This is in contrast to the opening scene in Poliuto, which is
good but not so open and relaxed as the rest of the evening. Even
at that, the best moments in Poliuto never quite have that freedom
of the Battaglia.
It
is after this that we have his Raoul in Ugonotti, lifted from
a Scala broadcast in 1962. Here, the tone is even freer than in
Battaglia, while the vocal demands may be even greater, making
this a greater artistic milestone. However, the baritonal heft
in the low, while present in this Raoul, is not exploited quite
so perilously or so frequently -- particularly in constant juxtaposition
with his highs -- as in the Poliuto, making the latter still his
most staggering technical foray.
A
comparison of two '62 Trovatore performances shows marked improvement
even during the few months separating a Salzburg Festival performance
in July from a December opening night at La Scala. The reason
these improvements assume such significance in Corelli's development
lies in his growing control over his dynamic range. Interpretively
on the one hand, the summer performance may project Manrico's
character with a bit more energy than at La Scala. But on the
other, certain pianissimi and diminuendi in the Scala opening
are of a caliber that we just don't hear out of him earlier that
year. True, this facility of his is always there to a creditable
extent through most of his early career, but it becomes a veritable
artistic wonder in the '62/63 season. The incredible control of
the Scala Trovatore is not a flash in the pan. An Adriana Lecouvrer
broadcast from the Met, a superb Chenier made in the studio for
EMI, and his second LP of Neapolitan songs bear this out. The
'62/63 season shows a consistency of musical, technical, and dynamic
control that marked the first peak of Corelli's career.
Here--for
me--the imponderables start to emerge. I sense that Corelli, consciously
or not, either became too over-manipulative on the one hand or
too sloppy on the other as a result of having attained the kind
of astounding technical control he displayed throughout the '62/63
season. It seems to me that an occasional curtness of phrasing
and over-muscular production overtakes his singing in the '63/64
season. Whether we're talking the Met Tosca broadcast with Nilsson,
the Price/von Karajan Carmen, the EMI Trovatore, or the out-take
with Callas of the Aida duet, I seem to hear the same thing throughout.

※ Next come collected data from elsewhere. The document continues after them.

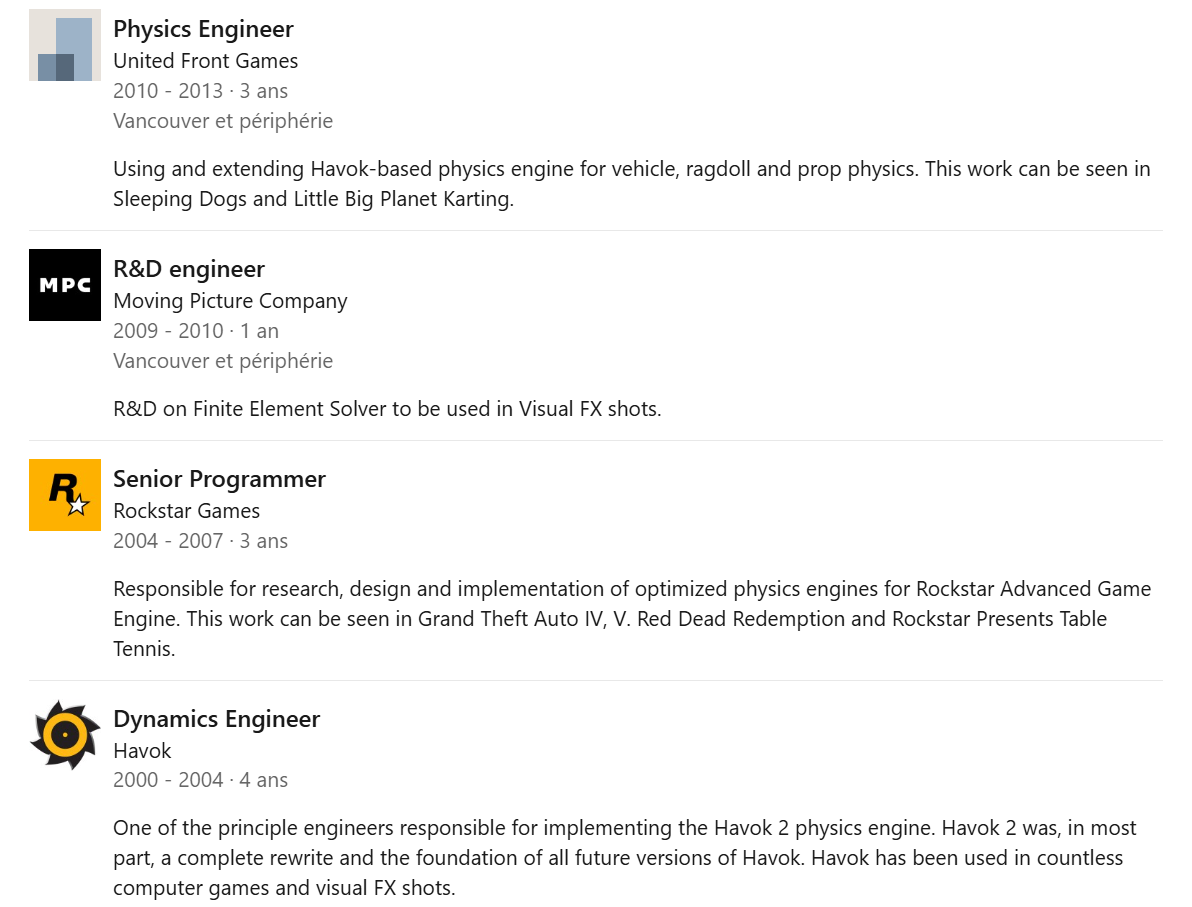
Task: Click the Havok saw-blade logo
Action: tap(65, 735)
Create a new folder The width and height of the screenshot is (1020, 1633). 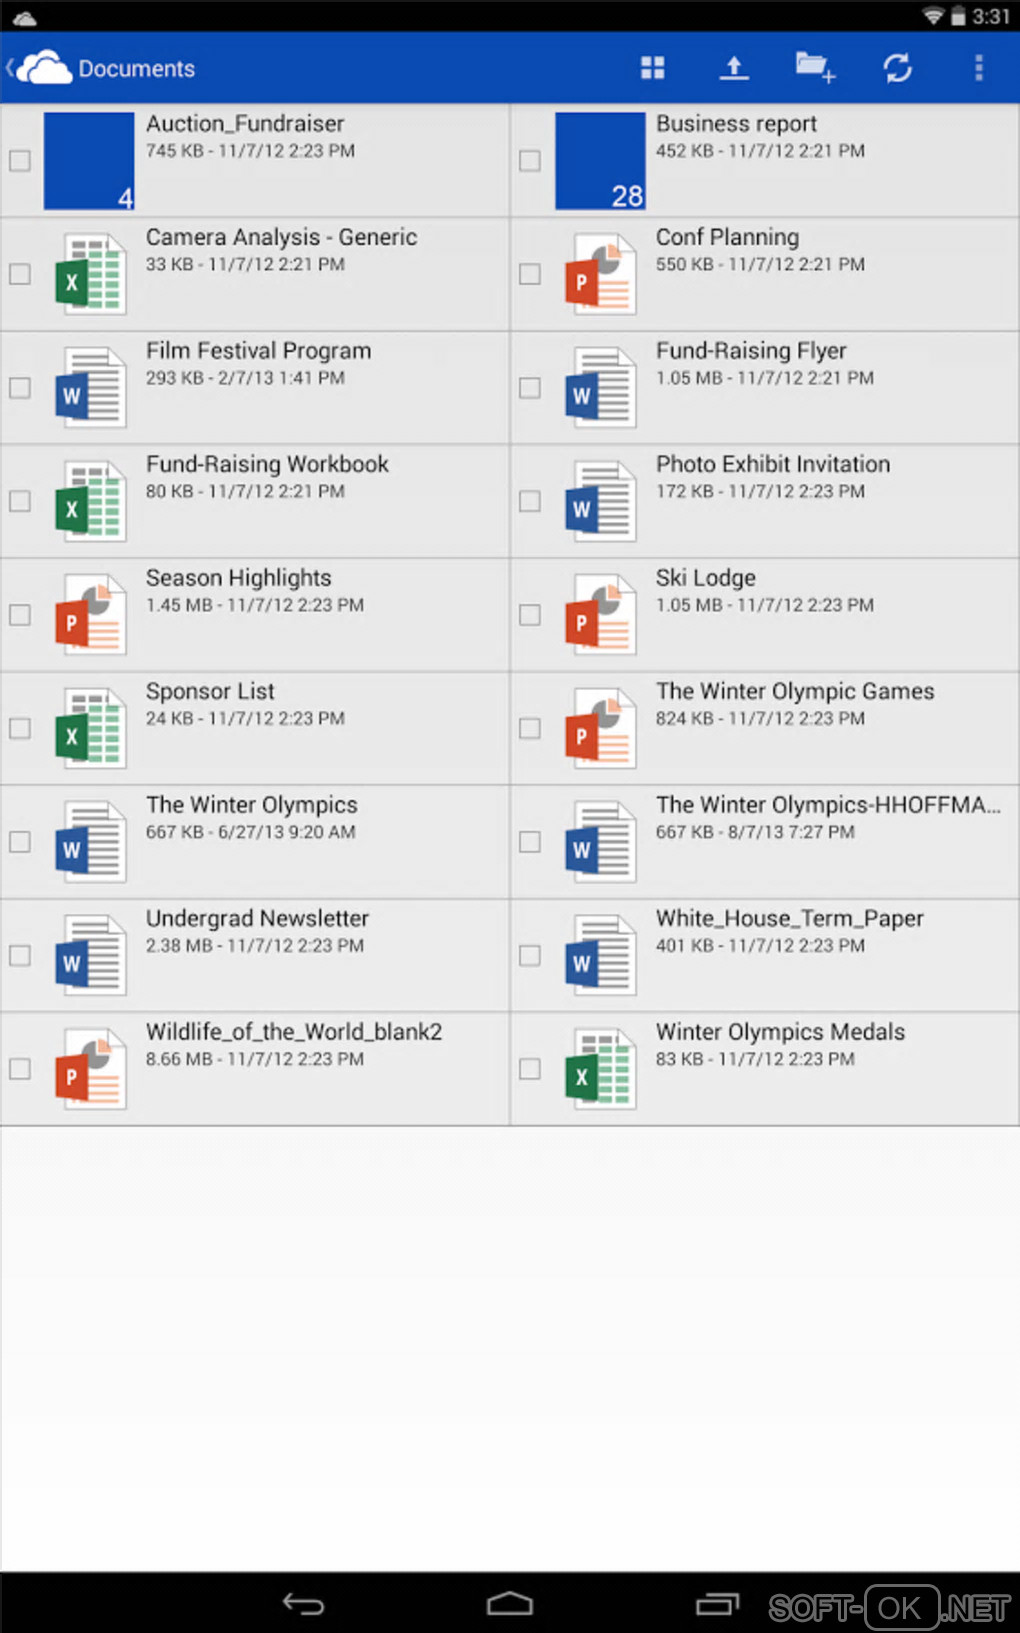coord(814,68)
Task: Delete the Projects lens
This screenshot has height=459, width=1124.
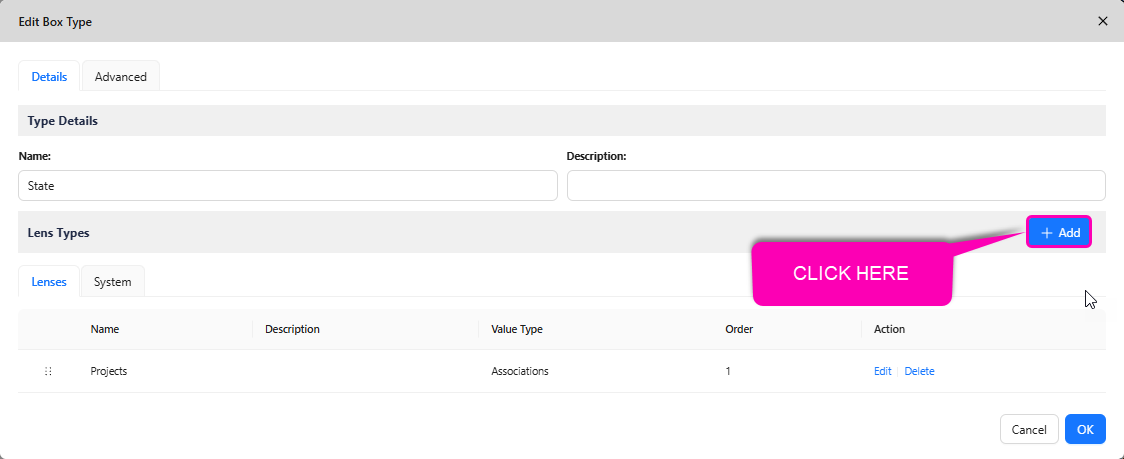Action: point(919,371)
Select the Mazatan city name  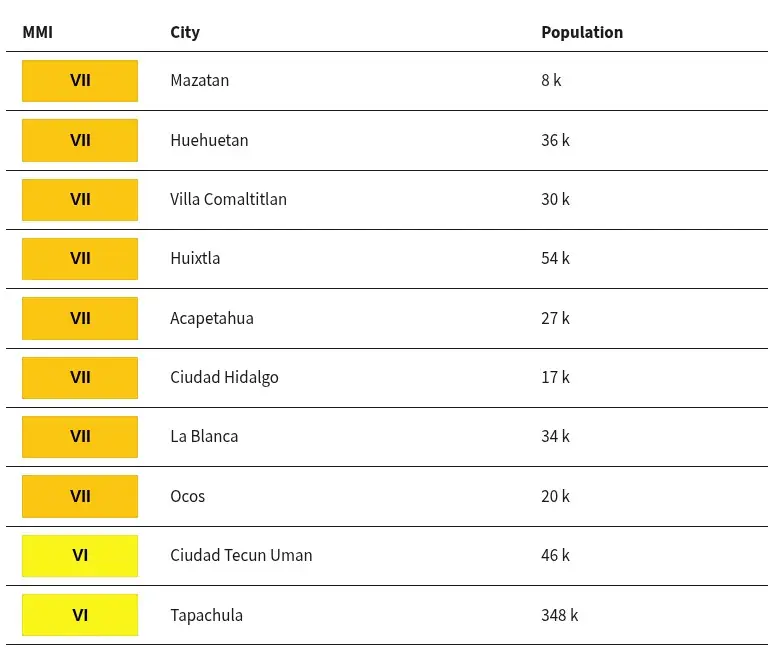[x=200, y=80]
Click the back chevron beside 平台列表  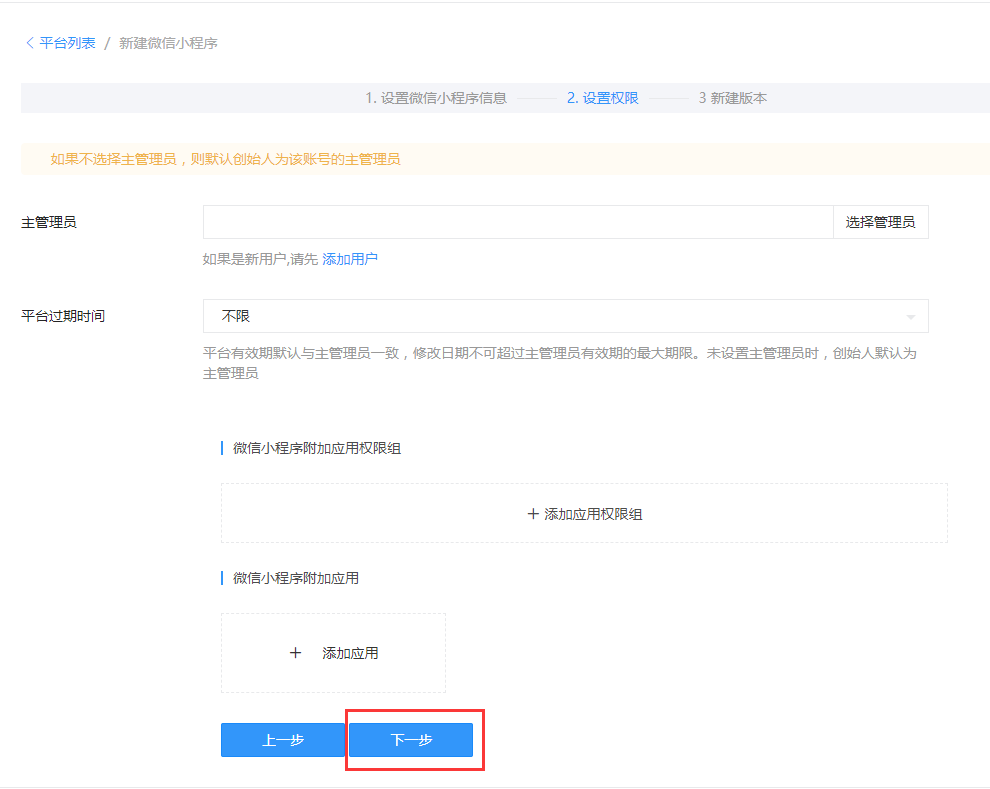[x=29, y=43]
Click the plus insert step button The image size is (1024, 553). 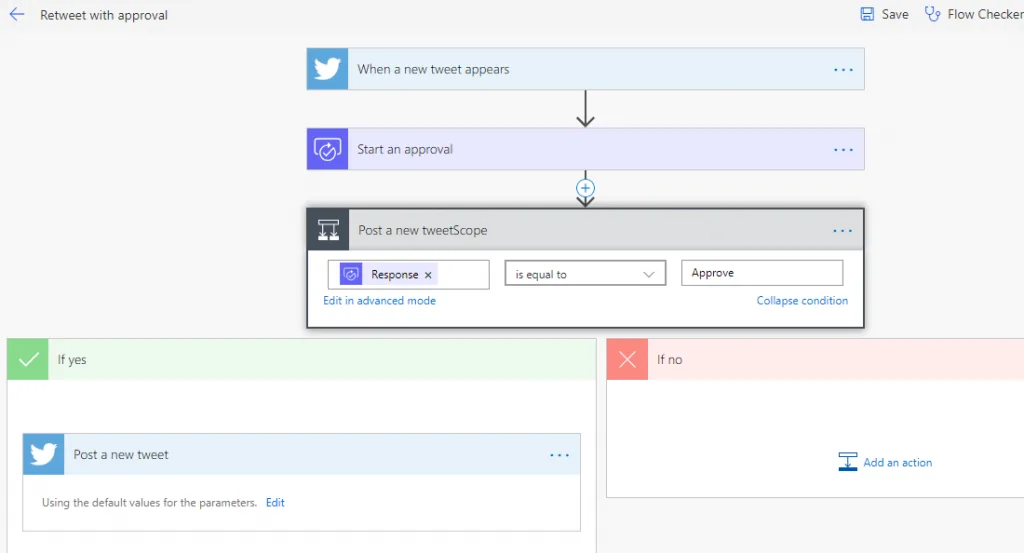586,188
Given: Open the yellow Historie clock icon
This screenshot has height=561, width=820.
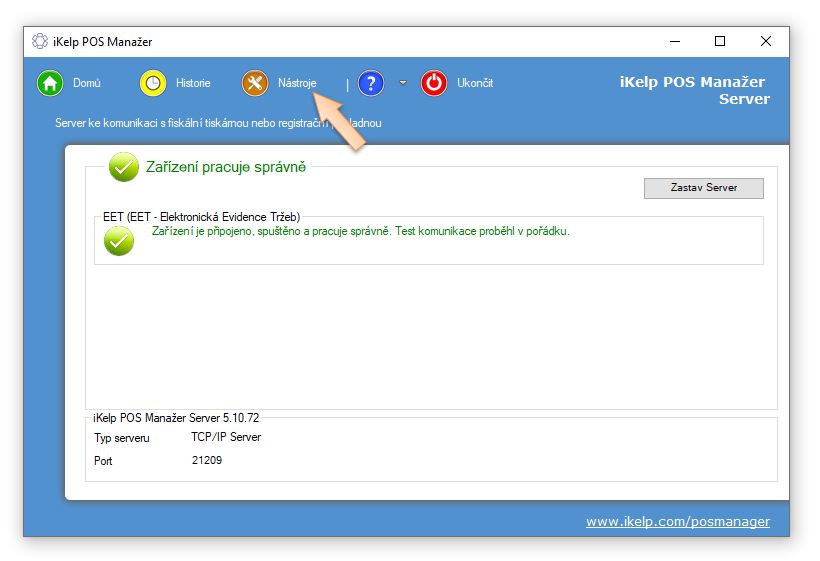Looking at the screenshot, I should (153, 83).
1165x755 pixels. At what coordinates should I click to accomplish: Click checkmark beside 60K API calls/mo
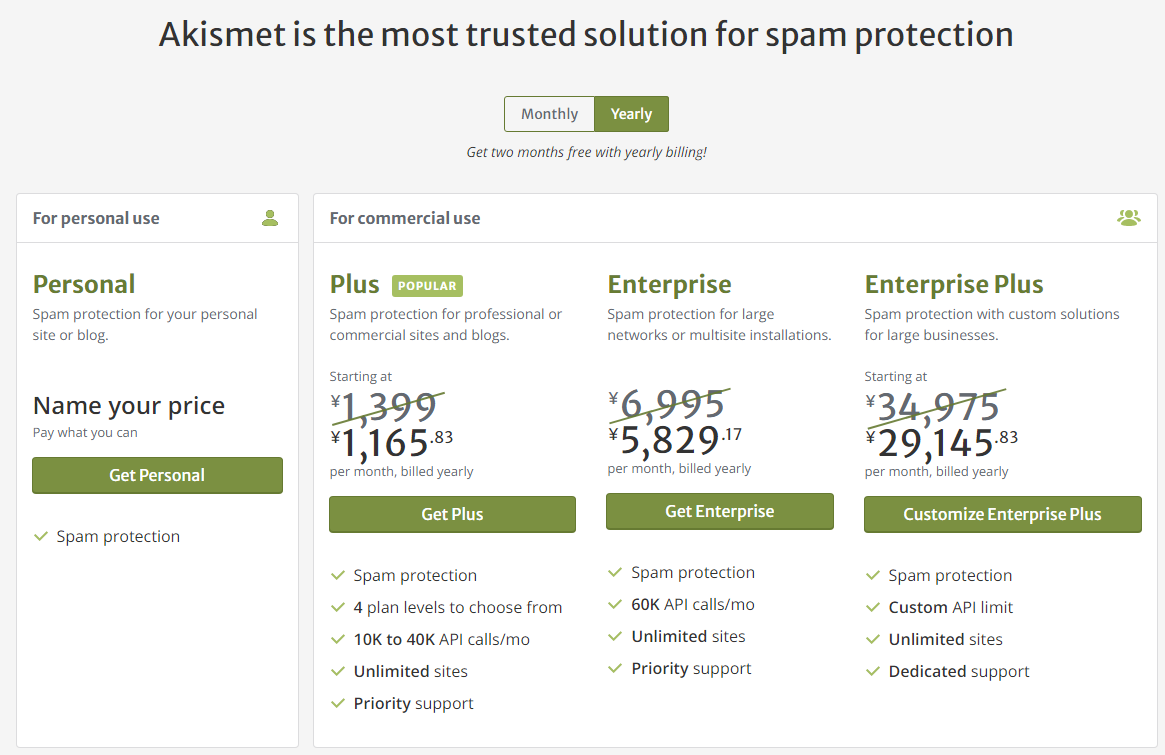pyautogui.click(x=614, y=604)
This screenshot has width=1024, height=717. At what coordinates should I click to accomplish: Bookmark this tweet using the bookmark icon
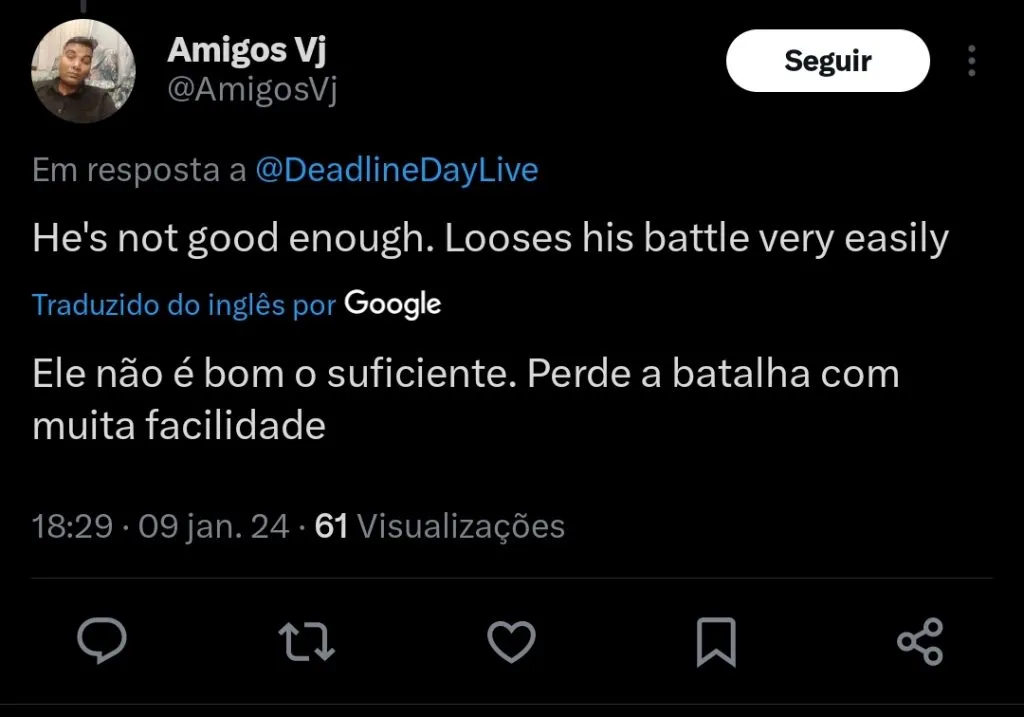click(x=716, y=642)
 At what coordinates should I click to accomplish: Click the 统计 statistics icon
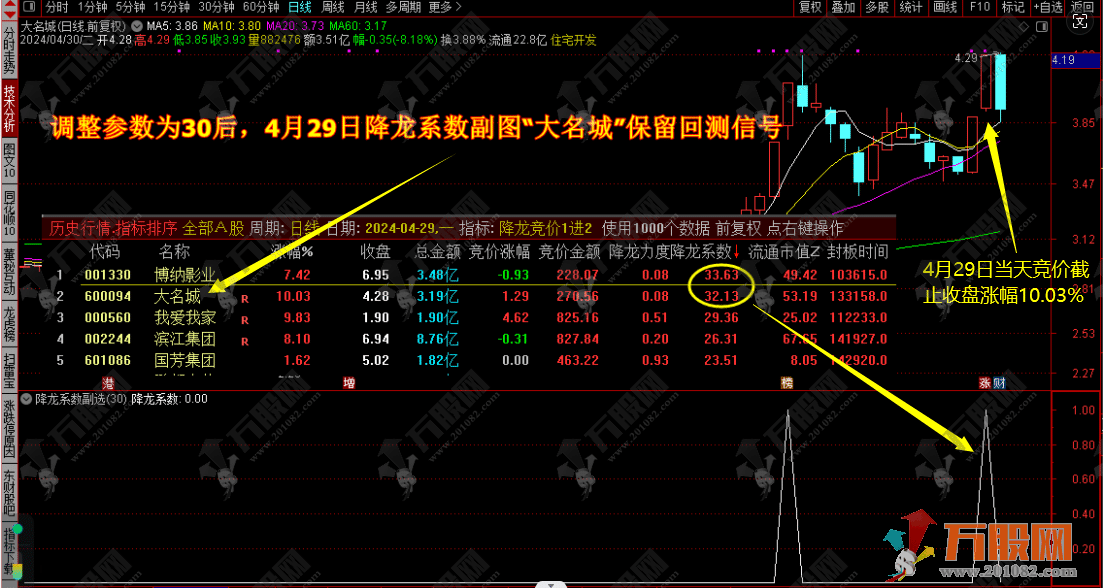910,8
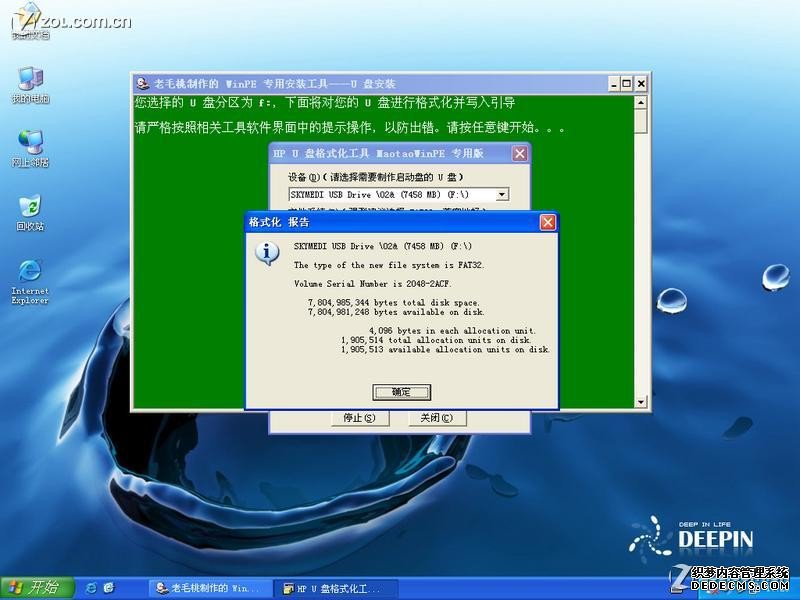Click the scrollbar up arrow in green console
800x600 pixels.
coord(641,102)
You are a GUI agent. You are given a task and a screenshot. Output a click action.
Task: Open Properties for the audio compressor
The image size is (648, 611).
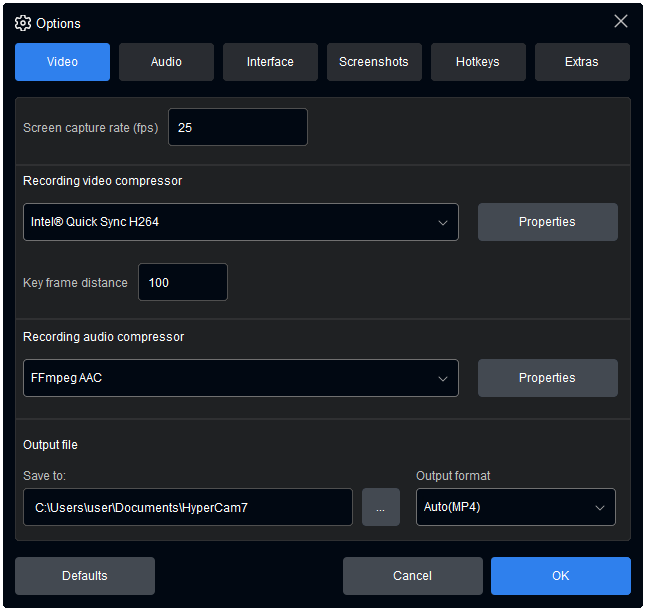pos(547,378)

Maybe there will be a simpatico phrase here, an effective note
there, but the fundamental "dolce" quality he had been
cultivating, such an unusual sweetness for such a sizeable instrument,
is more often absent than present, which is not the case in '62/63.
Corelli
may have been aware of this himself, because for the Scala opening
night of '64/65, a Turandot with Nilsson, there is an abrupt,
obviously deliberate, adoption of a far more simpatico, relaxed
style--and the phrasing just goes on forever. This man appears
incapable of singing a line of song in three breaths when one
will do. The very notion that he could ever need to take a breath
at all *appears* grandly irrelevant. (Of course, this is an overstatement.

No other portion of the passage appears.